Want to get married and stay that way? Don’t rush to get hitched when you’re young ― but don’t dawdle, either. Once you’re past your early 30s when you wed, the risk of a divorce down the road starts to creep up again, according to research that came out of the University of Utah in 2015.

Nicholas Wolfinger, a sociologist at the school, looked at data from the National Survey of Family Growth and found that while the risk of a marriage ending in divorce declines steadily as marital ages go from the teens into the late 20s, it then starts to rise again. Once you reach the age of 32 before getting married, the odds of getting a divorce once you do increase by 5%. In other words, the sweet spot to get married statistically speaking is from age 25 to 32.

Some good general news about the state of marriage from the decade? The divorce rate is going down, partially because millennials are waiting to partner up ― or not partnering up at all. Hard to get divorced when you aren’t even getting married!

8. Divorce can be potentially deadly for men.

In the most Debbie Downer divorce research of the decade, researchers at the University of Nebraska found that divorced and unmarried men have higher rates of mortality and are more prone to substance abuse and depression than married men. The researchers also found that divorced men are more likely to partake in risky activities such as abusing alcohol and drugs, and divorced or separated men have a suicide rate that is 39% higher than that of married men. Depression is also more common for divorced men than married men, and divorced men undergo psychiatric care 10 times more often than married men do.

9. That sexual afterglow you feel after sex lasts 48 hours.

You’re generally in a better mood after sex, thanks to a flood of endorphins and other feel-good hormones released post-climax ― aka, sexual afterglow.

In 2017, researchers from Florida State University found that the positive effects of getting laid last up to two days ― and that the feeling can help couples bond over time.

Lead researcher Andrea Meltzer told HuffPost that there might be an evolutionary reason for the 48-hour shelf life.

“Forty-eight hours is roughly the same amount of time that (a) conception is maximized, (b) it takes sperm concentrations to be restored to peak levels, and (c) sperm remain maximally viable in the female reproductive tract,” she said. “It’s really interesting that lingering cognitive implications of sex ― sexual afterglow, for instance ― last for the same amount of time as the biological implications of sex.”

10. A close relationship with your in-laws may change your divorce odds.

Happy wife in-laws, happy life?

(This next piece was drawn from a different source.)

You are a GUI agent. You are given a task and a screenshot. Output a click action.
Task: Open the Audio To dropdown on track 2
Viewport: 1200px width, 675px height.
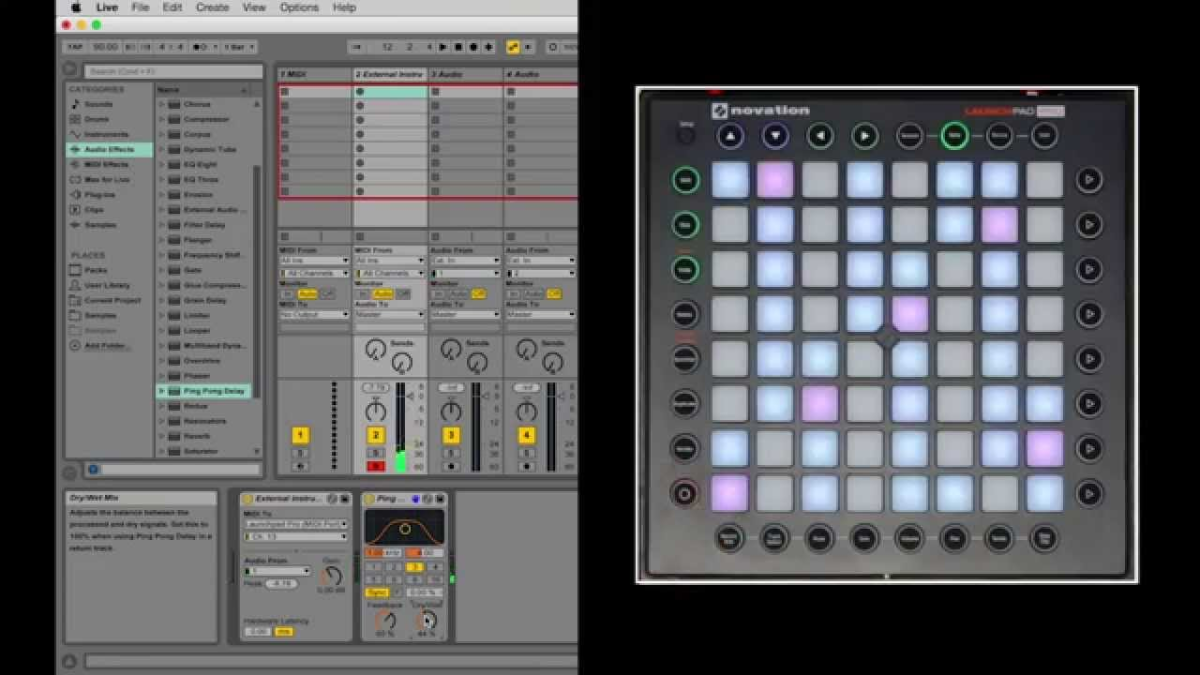tap(389, 314)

In November 2012, a 26-year longitudinal study released by the University of Michigan found that when a husband reported having a close relationship with his wife’s parents, the couple’s risk of divorce decreased by 20%. On the other hand, when a wife reported having a close relationship with her husband’s parents, the couple’s risk of divorce increased by 20%. Why the difference?

Researcher Terry Orbuch told the Wall Street Journal that she believes that many wives eventually view their in-laws’ input as meddlesome, while husbands tend to take their in-laws’ actions less personally.

11. Couples who share chores have better sex lives.

Pitching housework to your partner seems supremely unsexy, right? Next time you do it, mention this study finding: In 2015, researchers from the University of Alberta found that couples who divvied up chores had higher relationship satisfaction and had more sex than couples who didn’t mutually contribute.

“A division of household labor perceived to be fair ensures that partners feel respected while carrying out the tasks of daily life,” lead researcher Matt Johnson wrote. “Completing housework may or may not be enjoyable, but knowing that a partner is pulling his weight prevents anger and bitterness, creating more fertile ground in which a (satisfying) sexual encounter may occur.”

Good to know. Now go get freaky in those clean sheets.